*SET TASK*.
Edit the stretch of material from the line containing "Given: Click the Add block plus icon" through the line containing "tap(231, 266)" by replacing "magnifier" with "magnifying glass" and leaving all else unchanged. Return only those lines.

*RECORDS PROVIDED*.
▬▬▬▬▬▬

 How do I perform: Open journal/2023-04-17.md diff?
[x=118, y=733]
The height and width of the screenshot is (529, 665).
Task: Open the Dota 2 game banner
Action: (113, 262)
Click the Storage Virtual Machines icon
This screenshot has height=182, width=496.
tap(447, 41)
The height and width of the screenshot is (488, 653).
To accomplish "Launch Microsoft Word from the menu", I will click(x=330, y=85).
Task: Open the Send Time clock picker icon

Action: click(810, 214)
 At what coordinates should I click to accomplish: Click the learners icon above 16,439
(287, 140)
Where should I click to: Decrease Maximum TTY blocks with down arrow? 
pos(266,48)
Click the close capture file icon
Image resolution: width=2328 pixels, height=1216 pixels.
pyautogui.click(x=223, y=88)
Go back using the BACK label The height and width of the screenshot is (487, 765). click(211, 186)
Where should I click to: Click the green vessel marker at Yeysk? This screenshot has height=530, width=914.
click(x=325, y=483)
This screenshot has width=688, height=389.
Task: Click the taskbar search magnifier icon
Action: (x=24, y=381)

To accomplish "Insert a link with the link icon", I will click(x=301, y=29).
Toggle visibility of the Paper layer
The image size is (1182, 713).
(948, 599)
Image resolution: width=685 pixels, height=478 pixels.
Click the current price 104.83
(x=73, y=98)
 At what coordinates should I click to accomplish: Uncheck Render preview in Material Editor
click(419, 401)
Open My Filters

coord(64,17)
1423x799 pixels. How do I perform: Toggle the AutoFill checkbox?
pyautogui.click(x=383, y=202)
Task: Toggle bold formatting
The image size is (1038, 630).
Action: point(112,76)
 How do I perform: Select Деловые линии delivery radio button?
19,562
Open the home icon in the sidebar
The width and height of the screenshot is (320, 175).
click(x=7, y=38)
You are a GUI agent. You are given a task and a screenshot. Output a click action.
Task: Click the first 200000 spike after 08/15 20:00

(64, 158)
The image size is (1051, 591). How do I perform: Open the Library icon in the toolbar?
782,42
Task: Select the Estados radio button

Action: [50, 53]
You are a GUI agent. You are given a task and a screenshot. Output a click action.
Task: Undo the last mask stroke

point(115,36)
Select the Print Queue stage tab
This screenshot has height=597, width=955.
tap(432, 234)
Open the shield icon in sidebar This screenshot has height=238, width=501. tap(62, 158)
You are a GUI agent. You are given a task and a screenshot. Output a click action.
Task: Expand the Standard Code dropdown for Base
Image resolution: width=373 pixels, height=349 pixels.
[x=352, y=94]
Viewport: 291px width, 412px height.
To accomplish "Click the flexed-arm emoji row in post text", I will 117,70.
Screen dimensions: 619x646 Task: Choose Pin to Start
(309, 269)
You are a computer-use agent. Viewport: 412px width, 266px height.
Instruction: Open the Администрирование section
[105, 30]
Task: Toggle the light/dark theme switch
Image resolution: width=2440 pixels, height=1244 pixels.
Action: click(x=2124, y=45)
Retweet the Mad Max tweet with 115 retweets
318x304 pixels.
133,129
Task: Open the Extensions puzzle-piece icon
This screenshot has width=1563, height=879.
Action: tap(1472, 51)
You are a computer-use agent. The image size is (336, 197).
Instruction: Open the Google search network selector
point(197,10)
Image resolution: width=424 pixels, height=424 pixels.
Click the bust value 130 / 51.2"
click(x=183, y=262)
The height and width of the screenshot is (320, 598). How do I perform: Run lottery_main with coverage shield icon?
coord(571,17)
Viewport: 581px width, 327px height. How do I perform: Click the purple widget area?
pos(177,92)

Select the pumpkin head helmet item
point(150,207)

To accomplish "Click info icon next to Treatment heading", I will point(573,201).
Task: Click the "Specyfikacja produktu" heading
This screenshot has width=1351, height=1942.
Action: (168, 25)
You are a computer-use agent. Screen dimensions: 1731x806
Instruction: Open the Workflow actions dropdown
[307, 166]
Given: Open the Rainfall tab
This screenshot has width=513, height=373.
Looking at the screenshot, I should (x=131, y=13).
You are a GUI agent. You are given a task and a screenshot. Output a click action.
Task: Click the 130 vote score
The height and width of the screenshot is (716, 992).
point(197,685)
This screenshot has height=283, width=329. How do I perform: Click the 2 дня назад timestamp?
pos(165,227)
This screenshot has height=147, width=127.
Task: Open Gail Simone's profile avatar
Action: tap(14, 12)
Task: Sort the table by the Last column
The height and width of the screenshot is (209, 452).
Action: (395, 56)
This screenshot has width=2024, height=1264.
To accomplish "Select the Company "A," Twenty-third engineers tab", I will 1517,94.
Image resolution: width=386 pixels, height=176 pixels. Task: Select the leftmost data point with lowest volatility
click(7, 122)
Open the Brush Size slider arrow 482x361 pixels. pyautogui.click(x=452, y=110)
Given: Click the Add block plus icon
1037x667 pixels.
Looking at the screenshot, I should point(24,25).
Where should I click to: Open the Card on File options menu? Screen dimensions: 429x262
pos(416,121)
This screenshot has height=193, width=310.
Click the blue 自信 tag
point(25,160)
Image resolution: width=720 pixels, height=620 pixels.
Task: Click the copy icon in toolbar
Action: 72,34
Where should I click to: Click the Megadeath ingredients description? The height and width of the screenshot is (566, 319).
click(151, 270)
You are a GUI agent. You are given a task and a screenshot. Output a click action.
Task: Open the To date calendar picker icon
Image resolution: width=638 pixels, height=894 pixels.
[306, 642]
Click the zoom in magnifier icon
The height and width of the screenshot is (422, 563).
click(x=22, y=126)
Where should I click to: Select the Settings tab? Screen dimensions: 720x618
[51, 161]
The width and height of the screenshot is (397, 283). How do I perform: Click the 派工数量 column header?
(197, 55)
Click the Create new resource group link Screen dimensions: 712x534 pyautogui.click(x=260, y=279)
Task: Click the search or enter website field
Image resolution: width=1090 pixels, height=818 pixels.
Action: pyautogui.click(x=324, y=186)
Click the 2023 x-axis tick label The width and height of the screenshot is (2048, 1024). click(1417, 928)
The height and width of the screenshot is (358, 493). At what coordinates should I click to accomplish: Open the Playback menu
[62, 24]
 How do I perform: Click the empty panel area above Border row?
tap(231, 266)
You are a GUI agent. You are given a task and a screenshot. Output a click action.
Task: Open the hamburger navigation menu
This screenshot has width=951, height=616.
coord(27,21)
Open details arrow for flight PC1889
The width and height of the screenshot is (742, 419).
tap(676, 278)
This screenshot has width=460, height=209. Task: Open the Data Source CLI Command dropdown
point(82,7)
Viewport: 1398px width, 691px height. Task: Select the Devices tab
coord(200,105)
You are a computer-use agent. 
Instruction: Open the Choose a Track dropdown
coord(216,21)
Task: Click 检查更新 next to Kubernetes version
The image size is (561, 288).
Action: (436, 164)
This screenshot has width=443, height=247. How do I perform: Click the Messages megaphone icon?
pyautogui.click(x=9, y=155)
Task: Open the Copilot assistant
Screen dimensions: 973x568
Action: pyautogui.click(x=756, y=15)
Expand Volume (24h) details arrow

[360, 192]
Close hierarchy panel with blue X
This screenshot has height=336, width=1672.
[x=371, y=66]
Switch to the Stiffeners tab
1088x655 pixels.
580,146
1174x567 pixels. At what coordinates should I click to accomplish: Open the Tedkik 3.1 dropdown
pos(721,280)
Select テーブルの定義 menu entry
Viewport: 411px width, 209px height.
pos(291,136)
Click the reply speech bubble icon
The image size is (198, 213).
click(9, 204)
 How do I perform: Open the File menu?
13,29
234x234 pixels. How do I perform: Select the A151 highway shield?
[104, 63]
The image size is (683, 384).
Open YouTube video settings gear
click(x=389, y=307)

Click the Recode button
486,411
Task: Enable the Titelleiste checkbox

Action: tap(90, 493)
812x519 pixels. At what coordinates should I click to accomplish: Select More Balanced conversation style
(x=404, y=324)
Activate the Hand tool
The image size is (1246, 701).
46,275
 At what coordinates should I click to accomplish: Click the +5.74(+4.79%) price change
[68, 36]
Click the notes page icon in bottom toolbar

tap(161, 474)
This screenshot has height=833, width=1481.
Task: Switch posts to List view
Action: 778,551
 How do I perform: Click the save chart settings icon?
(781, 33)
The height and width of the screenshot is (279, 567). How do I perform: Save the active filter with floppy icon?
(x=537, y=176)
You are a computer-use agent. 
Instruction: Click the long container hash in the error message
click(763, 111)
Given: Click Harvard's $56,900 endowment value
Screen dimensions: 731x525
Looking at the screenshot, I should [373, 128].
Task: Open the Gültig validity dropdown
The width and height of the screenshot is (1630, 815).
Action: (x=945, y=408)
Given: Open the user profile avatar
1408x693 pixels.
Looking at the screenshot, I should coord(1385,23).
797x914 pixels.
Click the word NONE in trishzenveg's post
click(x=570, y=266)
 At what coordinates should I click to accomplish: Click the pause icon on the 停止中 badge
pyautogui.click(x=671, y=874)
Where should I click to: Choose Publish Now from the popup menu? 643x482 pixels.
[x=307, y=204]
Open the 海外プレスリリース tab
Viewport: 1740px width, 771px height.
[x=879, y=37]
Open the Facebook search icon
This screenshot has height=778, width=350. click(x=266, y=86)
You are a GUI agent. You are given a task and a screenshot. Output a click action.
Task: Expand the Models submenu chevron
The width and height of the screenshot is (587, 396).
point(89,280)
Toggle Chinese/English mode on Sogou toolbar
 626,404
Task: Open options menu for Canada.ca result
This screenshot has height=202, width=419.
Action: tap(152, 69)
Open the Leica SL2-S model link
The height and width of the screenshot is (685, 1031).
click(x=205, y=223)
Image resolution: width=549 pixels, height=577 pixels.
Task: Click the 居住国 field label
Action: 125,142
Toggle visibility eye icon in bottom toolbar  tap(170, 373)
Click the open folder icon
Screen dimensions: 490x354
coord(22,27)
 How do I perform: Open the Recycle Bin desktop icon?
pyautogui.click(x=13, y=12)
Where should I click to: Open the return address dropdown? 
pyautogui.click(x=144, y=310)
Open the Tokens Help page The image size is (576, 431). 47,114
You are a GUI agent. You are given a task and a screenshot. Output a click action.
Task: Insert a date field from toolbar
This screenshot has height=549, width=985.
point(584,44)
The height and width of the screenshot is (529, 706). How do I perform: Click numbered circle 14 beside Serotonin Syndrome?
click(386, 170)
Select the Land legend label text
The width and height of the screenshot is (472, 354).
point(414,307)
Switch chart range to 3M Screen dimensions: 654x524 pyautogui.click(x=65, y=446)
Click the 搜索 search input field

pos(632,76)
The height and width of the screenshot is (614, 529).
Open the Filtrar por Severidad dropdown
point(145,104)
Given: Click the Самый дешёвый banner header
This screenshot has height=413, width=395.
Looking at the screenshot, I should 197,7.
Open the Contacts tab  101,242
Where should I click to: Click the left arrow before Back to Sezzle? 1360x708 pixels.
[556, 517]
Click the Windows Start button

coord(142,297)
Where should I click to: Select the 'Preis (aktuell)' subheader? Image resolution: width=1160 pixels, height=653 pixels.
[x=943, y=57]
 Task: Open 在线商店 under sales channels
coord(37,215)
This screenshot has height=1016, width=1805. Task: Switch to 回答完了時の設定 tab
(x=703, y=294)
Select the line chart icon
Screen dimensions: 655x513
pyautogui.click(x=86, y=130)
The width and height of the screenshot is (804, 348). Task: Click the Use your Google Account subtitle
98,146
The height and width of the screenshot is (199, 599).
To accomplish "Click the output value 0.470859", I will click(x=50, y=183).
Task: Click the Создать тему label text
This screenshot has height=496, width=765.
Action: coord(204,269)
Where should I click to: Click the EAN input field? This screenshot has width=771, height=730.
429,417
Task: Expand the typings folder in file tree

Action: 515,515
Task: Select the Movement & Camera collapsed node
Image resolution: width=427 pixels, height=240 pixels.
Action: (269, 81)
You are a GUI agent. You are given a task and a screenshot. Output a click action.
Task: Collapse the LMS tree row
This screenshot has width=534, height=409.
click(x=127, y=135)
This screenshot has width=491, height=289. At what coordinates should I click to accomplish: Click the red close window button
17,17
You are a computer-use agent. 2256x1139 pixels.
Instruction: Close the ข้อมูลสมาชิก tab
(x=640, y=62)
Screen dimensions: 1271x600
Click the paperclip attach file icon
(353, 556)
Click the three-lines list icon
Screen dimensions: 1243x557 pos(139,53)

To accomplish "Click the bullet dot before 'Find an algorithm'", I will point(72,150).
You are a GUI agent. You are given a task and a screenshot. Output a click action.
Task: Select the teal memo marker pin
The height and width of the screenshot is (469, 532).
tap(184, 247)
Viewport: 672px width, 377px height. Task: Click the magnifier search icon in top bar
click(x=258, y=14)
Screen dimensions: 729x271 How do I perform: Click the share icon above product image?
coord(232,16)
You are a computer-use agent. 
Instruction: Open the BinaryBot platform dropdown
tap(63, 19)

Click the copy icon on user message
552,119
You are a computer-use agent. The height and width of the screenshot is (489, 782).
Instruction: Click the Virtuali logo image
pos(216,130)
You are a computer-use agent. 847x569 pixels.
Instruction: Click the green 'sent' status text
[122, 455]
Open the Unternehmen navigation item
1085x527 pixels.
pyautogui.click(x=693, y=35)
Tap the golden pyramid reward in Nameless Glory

▬▬▬▬▬▬

*REPLY TO THE EXERCISE*.
Given: Click the Add block plus icon
1037x667 pixels.
Looking at the screenshot, I should point(24,25).
Where should I click to: Open the Card on File options menu? Screen dimensions: 429x262
pos(416,121)
This screenshot has height=193, width=310.
Click the blue 自信 tag
point(25,160)
Image resolution: width=720 pixels, height=620 pixels.
Task: Click the copy icon in toolbar
Action: 72,34
Where should I click to: Click the Megadeath ingredients description? The height and width of the screenshot is (566, 319).
click(151, 270)
You are a GUI agent. You are given a task and a screenshot. Output a click action.
Task: Open the To date calendar picker icon
Image resolution: width=638 pixels, height=894 pixels.
[306, 642]
Click the zoom in magnifying glass icon
The height and width of the screenshot is (422, 563).
click(x=22, y=126)
Where should I click to: Select the Settings tab? Screen dimensions: 720x618
[51, 161]
The width and height of the screenshot is (397, 283). How do I perform: Click the 派工数量 column header?
(197, 55)
Click the Create new resource group link Screen dimensions: 712x534 pyautogui.click(x=260, y=279)
Task: Click the search or enter website field
Image resolution: width=1090 pixels, height=818 pixels.
Action: pyautogui.click(x=324, y=186)
Click the 2023 x-axis tick label The width and height of the screenshot is (2048, 1024). click(1417, 928)
The height and width of the screenshot is (358, 493). At what coordinates should I click to accomplish: Open the Playback menu
[62, 24]
 How do I perform: Click the empty panel area above Border row?
tap(231, 266)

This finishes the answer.